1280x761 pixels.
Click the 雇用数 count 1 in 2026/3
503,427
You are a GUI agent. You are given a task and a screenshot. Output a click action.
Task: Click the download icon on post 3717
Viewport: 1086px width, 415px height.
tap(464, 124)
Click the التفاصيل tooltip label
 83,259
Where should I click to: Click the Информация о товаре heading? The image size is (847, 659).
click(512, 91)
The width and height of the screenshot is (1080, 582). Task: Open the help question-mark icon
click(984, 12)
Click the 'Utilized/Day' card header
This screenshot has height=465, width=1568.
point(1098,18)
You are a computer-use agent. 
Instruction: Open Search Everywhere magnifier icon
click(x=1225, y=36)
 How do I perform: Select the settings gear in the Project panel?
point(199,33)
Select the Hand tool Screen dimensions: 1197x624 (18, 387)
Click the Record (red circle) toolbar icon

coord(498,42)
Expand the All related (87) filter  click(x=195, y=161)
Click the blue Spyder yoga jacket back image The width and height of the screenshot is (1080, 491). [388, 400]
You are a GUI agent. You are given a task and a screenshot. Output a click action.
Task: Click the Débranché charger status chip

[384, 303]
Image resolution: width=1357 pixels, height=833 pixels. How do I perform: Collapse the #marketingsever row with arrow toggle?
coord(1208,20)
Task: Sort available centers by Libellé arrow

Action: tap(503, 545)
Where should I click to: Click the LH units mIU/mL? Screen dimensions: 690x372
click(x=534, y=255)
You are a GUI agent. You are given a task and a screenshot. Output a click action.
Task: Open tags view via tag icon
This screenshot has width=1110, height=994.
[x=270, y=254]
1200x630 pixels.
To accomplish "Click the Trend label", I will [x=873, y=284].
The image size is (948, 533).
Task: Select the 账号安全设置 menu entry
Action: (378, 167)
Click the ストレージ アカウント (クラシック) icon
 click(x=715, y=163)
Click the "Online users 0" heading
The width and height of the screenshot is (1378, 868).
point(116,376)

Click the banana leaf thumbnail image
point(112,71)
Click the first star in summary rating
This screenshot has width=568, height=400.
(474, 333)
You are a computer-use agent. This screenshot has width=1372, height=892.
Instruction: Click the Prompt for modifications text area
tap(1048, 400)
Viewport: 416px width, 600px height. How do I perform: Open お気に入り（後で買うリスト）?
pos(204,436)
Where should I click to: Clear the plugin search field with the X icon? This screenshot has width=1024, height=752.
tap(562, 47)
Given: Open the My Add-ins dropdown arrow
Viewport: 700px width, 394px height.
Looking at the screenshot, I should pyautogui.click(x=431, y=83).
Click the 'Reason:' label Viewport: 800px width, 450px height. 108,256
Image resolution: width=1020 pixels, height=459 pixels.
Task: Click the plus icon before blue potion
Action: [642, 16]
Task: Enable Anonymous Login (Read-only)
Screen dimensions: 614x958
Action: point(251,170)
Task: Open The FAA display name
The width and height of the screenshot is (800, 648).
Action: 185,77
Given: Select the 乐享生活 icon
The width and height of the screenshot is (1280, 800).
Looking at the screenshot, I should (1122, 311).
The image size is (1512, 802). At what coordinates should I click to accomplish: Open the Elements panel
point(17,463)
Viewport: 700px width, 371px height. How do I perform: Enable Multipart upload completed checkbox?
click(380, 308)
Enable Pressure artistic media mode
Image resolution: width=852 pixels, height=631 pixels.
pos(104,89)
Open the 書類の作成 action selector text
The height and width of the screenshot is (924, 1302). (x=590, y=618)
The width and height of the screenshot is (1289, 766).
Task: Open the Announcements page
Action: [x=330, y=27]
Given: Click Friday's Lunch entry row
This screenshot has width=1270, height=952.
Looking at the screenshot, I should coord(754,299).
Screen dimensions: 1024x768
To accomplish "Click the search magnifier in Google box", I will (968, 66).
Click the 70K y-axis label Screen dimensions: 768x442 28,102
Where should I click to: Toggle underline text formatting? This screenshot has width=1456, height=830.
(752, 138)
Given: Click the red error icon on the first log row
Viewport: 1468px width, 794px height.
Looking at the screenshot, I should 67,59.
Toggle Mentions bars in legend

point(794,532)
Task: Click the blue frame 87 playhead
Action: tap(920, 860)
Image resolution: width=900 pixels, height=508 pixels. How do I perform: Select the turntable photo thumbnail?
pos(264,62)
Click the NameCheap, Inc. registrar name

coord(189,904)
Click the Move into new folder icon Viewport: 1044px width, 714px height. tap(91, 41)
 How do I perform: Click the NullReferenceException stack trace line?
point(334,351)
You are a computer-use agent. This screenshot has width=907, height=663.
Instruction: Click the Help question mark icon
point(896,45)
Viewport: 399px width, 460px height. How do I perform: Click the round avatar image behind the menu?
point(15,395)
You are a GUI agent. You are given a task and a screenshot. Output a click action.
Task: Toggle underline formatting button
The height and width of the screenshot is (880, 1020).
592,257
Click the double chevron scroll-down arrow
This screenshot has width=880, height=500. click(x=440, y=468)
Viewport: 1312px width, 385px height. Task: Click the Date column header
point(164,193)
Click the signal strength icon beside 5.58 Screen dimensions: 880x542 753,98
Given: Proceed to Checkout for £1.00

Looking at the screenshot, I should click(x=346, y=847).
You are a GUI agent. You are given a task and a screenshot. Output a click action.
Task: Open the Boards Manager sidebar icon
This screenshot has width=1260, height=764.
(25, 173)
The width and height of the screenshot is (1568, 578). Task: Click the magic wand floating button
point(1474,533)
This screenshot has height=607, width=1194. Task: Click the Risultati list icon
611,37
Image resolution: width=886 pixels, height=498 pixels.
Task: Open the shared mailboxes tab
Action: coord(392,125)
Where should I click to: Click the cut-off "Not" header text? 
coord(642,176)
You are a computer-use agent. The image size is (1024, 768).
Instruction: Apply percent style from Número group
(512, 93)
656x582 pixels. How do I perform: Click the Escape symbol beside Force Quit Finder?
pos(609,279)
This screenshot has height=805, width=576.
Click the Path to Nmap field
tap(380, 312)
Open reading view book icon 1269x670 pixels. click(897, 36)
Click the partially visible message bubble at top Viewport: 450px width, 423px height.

________________________________________

WHAT NEEDS TO BE DONE:
Please make an exact copy of the entries, down to the last character.

WRITTEN RESPONSE:
1280x761 pixels.
Click the 雇用数 count 1 in 2026/3
503,427
You are a GUI agent. You are given a task and a screenshot. Output a click action.
Task: Click the download icon on post 3717
Viewport: 1086px width, 415px height.
tap(464, 124)
Click the التفاصيل tooltip label
 83,259
Where should I click to: Click the Информация о товаре heading? The image size is (847, 659).
click(512, 91)
The width and height of the screenshot is (1080, 582). Task: Open the help question-mark icon
click(984, 12)
Click the 'Utilized/Day' card header
This screenshot has height=465, width=1568.
point(1098,18)
You are a computer-use agent. 
Instruction: Open Search Everywhere magnifier icon
click(x=1225, y=36)
 How do I perform: Select the settings gear in the Project panel?
point(199,33)
Select the Hand tool Screen dimensions: 1197x624 (18, 387)
Click the Record (red circle) toolbar icon

coord(498,42)
Expand the All related (87) filter  click(x=195, y=161)
Click the blue Spyder yoga jacket back image The width and height of the screenshot is (1080, 491). [388, 400]
You are a GUI agent. You are given a task and a screenshot. Output a click action.
Task: Click the Débranché charger status chip

[384, 303]
Image resolution: width=1357 pixels, height=833 pixels. How do I perform: Collapse the #marketingsever row with arrow toggle?
coord(1208,20)
Task: Sort available centers by Libellé arrow

Action: tap(503, 545)
Where should I click to: Click the LH units mIU/mL? Screen dimensions: 690x372
click(x=534, y=255)
You are a GUI agent. You are given a task and a screenshot. Output a click action.
Task: Open tags view via tag icon
This screenshot has width=1110, height=994.
[x=270, y=254]
1200x630 pixels.
To accomplish "Click the Trend label", I will [x=873, y=284].
The image size is (948, 533).
Task: Select the 账号安全设置 menu entry
Action: (378, 167)
Click the ストレージ アカウント (クラシック) icon
 click(x=715, y=163)
Click the "Online users 0" heading
The width and height of the screenshot is (1378, 868).
point(116,376)

Click the banana leaf thumbnail image
point(112,71)
Click the first star in summary rating
This screenshot has width=568, height=400.
(474, 333)
You are a computer-use agent. This screenshot has width=1372, height=892.
Instruction: Click the Prompt for modifications text area
tap(1048, 400)
Viewport: 416px width, 600px height. How do I perform: Open お気に入り（後で買うリスト）?
pos(204,436)
Where should I click to: Clear the plugin search field with the X icon? This screenshot has width=1024, height=752.
tap(562, 47)
Given: Open the My Add-ins dropdown arrow
Viewport: 700px width, 394px height.
Looking at the screenshot, I should pyautogui.click(x=431, y=83).
Click the 'Reason:' label Viewport: 800px width, 450px height. 108,256
Image resolution: width=1020 pixels, height=459 pixels.
Task: Click the plus icon before blue potion
Action: [642, 16]
Task: Enable Anonymous Login (Read-only)
Screen dimensions: 614x958
Action: point(251,170)
Task: Open The FAA display name
The width and height of the screenshot is (800, 648).
Action: 185,77
Given: Select the 乐享生活 icon
The width and height of the screenshot is (1280, 800).
Looking at the screenshot, I should (1122, 311).
The image size is (1512, 802). At what coordinates should I click to accomplish: Open the Elements panel
point(17,463)
Viewport: 700px width, 371px height. How do I perform: Enable Multipart upload completed checkbox?
click(380, 308)
Enable Pressure artistic media mode
Image resolution: width=852 pixels, height=631 pixels.
pos(104,89)
Open the 書類の作成 action selector text
The height and width of the screenshot is (924, 1302). (x=590, y=618)
The width and height of the screenshot is (1289, 766).
Task: Open the Announcements page
Action: [x=330, y=27]
Given: Click Friday's Lunch entry row
This screenshot has width=1270, height=952.
Looking at the screenshot, I should coord(754,299).
Screen dimensions: 1024x768
To accomplish "Click the search magnifier in Google box", I will (968, 66).
Click the 70K y-axis label Screen dimensions: 768x442 28,102
Where should I click to: Toggle underline text formatting? This screenshot has width=1456, height=830.
(752, 138)
Given: Click the red error icon on the first log row
Viewport: 1468px width, 794px height.
Looking at the screenshot, I should 67,59.
Toggle Mentions bars in legend

point(794,532)
Task: Click the blue frame 87 playhead
Action: tap(920, 860)
Image resolution: width=900 pixels, height=508 pixels. How do I perform: Select the turntable photo thumbnail?
pos(264,62)
Click the NameCheap, Inc. registrar name

coord(189,904)
Click the Move into new folder icon Viewport: 1044px width, 714px height. tap(91, 41)
 How do I perform: Click the NullReferenceException stack trace line?
point(334,351)
You are a computer-use agent. This screenshot has width=907, height=663.
Instruction: Click the Help question mark icon
point(896,45)
Viewport: 399px width, 460px height. How do I perform: Click the round avatar image behind the menu?
point(15,395)
You are a GUI agent. You are given a task and a screenshot. Output a click action.
Task: Toggle underline formatting button
The height and width of the screenshot is (880, 1020).
592,257
Click the double chevron scroll-down arrow
This screenshot has width=880, height=500. click(x=440, y=468)
Viewport: 1312px width, 385px height. Task: Click the Date column header
point(164,193)
Click the signal strength icon beside 5.58 Screen dimensions: 880x542 753,98
Given: Proceed to Checkout for £1.00

Looking at the screenshot, I should click(x=346, y=847).
You are a GUI agent. You are given a task and a screenshot. Output a click action.
Task: Open the Boards Manager sidebar icon
This screenshot has width=1260, height=764.
(25, 173)
The width and height of the screenshot is (1568, 578). Task: Click the magic wand floating button
point(1474,533)
This screenshot has height=607, width=1194. Task: Click the Risultati list icon
611,37
Image resolution: width=886 pixels, height=498 pixels.
Task: Open the shared mailboxes tab
Action: coord(392,125)
Where should I click to: Click the cut-off "Not" header text? 
coord(642,176)
You are a computer-use agent. The image size is (1024, 768).
Instruction: Apply percent style from Número group
(512, 93)
656x582 pixels. How do I perform: Click the Escape symbol beside Force Quit Finder?
pos(609,279)
This screenshot has height=805, width=576.
Click the Path to Nmap field
tap(380, 312)
Open reading view book icon 1269x670 pixels. click(897, 36)
Click the partially visible message bubble at top Viewport: 450px width, 423px height.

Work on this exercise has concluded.